# Icelandic: snuddar



## MtnGirl

Sæl, I am reading a poem about Strandir að vetri (the coasts in winter), and the last stanza is really tripping me up because of the word _snuddar_:

_     Bjarndýr snuddar í snjó/ nær síðasta jaka/ til baka_

A polar bear [snuddar] in snow/ near (where) the last snowflake/ returns (or falls) ??
I’m used to “til baka” being an adverb, but there’s no verb here (snara’s synonyms for _jaka_ includes “_á sjó eða vötnum, mismunandi að stærð og lögun_” which I take to be snow of varing shapes and sizes, i.e. snowflakes), but I might be completely wrong on everything.

And _snuddar_…is it a noun, from _snuddi_?  If so, Snara’s definition of “_horn (til að halda um) á pokaopi sem saumað hefur verið fyrir_” makes no sense to me. I’m leaning toward “sniffing” because a synonym is _vera með nefið niðri í_ and _þefa_ but I’m pretty sure _snuddar_ is a noun and not a verb. 

Ay! Any help would be great. Takk!


----------



## Alxmrphi

Hi there!

So, you've checked Snara? I can see an entry for _*snudda*_.


> *Íslensk-ensk orðabók* | Um vefbók
> 
> 
> 
> *2snudd/a* v *(-aði)*
> 
> 
> 
> 
> •snoop about


As for* jaka*, think about what it could be in the nominative (try searching for *jaki*  ).
It is related to _jökull_, a word I'm sure you already know.


----------



## Silver_Biscuit

Quick translation: A polar bear prowls in the snow / closer to the last iceberg / back.

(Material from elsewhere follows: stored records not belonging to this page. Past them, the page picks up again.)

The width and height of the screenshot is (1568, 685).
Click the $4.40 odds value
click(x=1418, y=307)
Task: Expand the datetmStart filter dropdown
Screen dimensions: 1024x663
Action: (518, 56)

What dictionary are you using, if you don't mind me asking? Even what I would consider the least comprehensive online dictionary has entries for _snudda_ and _jaki_ and _nær_. Like Alex said, remember that nouns change their form, so if it's in a position that looks like it should be a noun (i.e. after an adjective like _síðasta_) and it's not a nominative position, remember to work back to what the nominative form would be. And if you have a noun (i.e. _bjarndýr_), a verb is far far more likely to follow than another noun. How could it make sense grammatically to have two nouns in a row when it clearly isn't a list? A noun noun in a noun? You can easily see that one of these words _has_ to be a verb for any meaning to exist at all. Icelandic sentence structure is not that different from English. Remember also that _nær_ is a comparative.


----------



## MtnGirl

Wow, I'm really overthinking this. Yes, Alxmrphi, I do know _jökull_! I don't know why I got stuck on _snuddi_ rather than seeing _snudda_ right there in the dictionary. I see it plain as day now. Thank you so much for your reminder, Silver, that -_a_ endings don't always mean "it's a verb!" How did you catch on to my odd line of thinking there? haha. 

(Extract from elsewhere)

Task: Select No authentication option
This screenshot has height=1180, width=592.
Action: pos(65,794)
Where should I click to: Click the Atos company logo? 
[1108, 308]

Let's see, I'm using Snara right now--a switch from what I used to scour, this Cleasby website here: http://lexicon.ff.cuni.cz/texts/oi_cleasbyvigfusson_about.html, but I'm embarrassingly ignorant on word endings and conjugations--still getting used to it. Not sure why I was only looking in the íslensk orðabók and then translate the definition instead of just putting my entry into the íslensk-ensk section. Please don't laugh at me here--I'm new to this!

And many, many thanks to the both of you.


----------



## Alxmrphi

> Please don't laugh at me here--I'm new to this!

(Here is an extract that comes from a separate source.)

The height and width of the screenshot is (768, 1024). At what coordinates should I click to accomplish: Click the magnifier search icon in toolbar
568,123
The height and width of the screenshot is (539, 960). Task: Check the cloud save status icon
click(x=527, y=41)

There aren't that many people who understand just how tricky it can be to navigate all the tools and quirks of this language from a native-speaking English background, but we are another two, so can very much understand the winding paths of confusion that turn out later to be so obvious once the right answer has been found. You do pick some pretty hefty texts to analyse as a beginner - that's quite impressive! I had wondered if you were using the Icelandic-only section of the dictionary rather than the English one, but now you know how to use it then that's another problem sorted. Keep up the good work!


----------



## MtnGirl

Thank you for the reassurance. I'm a writer by profession--poetry is my main interest. So I stumbled into some hefty content that way.  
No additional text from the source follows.